How has the Covid-19 pandemic affected the business?
We had four months of lockdown. After the lockdown, the farms again opened leading visitors to return. But the slowdown in economic activity has limited transportation and tourism activity. It will continue to have an impact for another couple of years. We expect a healthy recovery, and faster than when it’s anticipated. But it will take another two years to get back to normalcy.
What are the primary markets for your pearls?
My contribution of pearls that are produced here is on a very limited scale because what is produced in other countries is in thousands of tonnes. However, I am not focusing on quantity but on quality. And that’s why the seekers of the famous natural Arabian pearls who cannot get them anymore come to me for beautifully cultured Arabian pearls at a convenient price. That’s how I have become popular. So, not only is my market very diverse and very dynamic, but it’s also growing.
You have also been speaking about creating your brand for pearls. Tell us something about that.
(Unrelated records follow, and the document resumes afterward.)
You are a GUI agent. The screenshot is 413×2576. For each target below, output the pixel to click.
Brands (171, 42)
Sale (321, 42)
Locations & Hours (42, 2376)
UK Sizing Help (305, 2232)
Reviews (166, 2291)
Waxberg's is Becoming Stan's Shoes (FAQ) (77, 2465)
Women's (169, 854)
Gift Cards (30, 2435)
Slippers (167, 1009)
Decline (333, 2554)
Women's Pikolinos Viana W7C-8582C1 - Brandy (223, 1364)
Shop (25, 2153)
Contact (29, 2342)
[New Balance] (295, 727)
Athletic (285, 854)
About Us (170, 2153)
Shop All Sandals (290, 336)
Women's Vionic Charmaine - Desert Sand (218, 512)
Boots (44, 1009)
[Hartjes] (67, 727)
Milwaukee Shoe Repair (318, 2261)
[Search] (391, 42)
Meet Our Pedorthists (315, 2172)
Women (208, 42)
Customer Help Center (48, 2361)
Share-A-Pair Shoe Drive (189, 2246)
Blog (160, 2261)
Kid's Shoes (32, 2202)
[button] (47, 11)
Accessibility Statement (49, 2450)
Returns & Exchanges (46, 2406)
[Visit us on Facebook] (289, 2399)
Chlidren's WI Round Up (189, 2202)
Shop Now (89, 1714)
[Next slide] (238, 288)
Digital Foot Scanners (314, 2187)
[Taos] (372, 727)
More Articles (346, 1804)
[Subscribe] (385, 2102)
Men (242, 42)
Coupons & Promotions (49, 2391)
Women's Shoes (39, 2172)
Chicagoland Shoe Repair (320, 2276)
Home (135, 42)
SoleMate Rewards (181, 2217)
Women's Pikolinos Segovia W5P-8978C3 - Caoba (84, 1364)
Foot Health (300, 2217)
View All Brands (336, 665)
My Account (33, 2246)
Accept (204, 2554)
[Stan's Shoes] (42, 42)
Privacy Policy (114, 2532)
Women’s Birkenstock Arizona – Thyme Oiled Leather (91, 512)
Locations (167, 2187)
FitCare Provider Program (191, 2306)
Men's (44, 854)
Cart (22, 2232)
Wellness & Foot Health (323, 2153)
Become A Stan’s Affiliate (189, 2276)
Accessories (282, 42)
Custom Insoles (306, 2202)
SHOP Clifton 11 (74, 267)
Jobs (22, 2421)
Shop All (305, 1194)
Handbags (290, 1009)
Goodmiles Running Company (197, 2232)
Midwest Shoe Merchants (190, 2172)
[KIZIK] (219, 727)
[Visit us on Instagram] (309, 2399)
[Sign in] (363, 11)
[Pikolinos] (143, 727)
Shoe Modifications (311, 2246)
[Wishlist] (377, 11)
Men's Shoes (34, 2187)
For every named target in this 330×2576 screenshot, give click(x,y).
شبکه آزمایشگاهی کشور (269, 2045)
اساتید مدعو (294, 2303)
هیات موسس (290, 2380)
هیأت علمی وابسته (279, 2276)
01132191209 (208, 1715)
It is under process. I am looking for passionate designers, who want to do not just regular designs, but also designs that tell a story. Like the mythology behind pearls so they can be appropriately presented to the public. I already have a regular supply of high-quality pearls. Once I have the designers, we will move to the next step of supplying the world with beautiful Arabian designs.
And how will you retail those designs?
Many people are now approaching me to present my products at their stores. However, I want to do that with a brand and stories. Collaborating with others will be very easy. It is just a matter of building designs and the product together.
You also talk about the close ties that the Arab pearl industry has had with India. How are things today?
It is very small currently. Like, my farm is very small. I don’t go to the Indian market. Some Indians come and buy pearls here and sell them in the local market. There are different ways of selling pearls. There are bulk auctions and then there are sales of sorted out the quality of the A, B, C, and D varieties, depending on quality.
The relations between Indians and Arabs were very strong in the past. They still are, albeit in different areas. India was the market for pearls. So, Europeans and other nationalities came to India to buy pearls that were produced in Arabia. And Arab traders went to India to sell. There is this very interesting story that I heard from my grandfather. One of the traders who had lost pearls while at the sea, had nothing to sell when he reached India. So, he borrowed money from his friends in India to pay his suppliers back home. The following year, he returned to India with a larger quantity of pearls and more than recovered his losses after making a huge profit on their sales.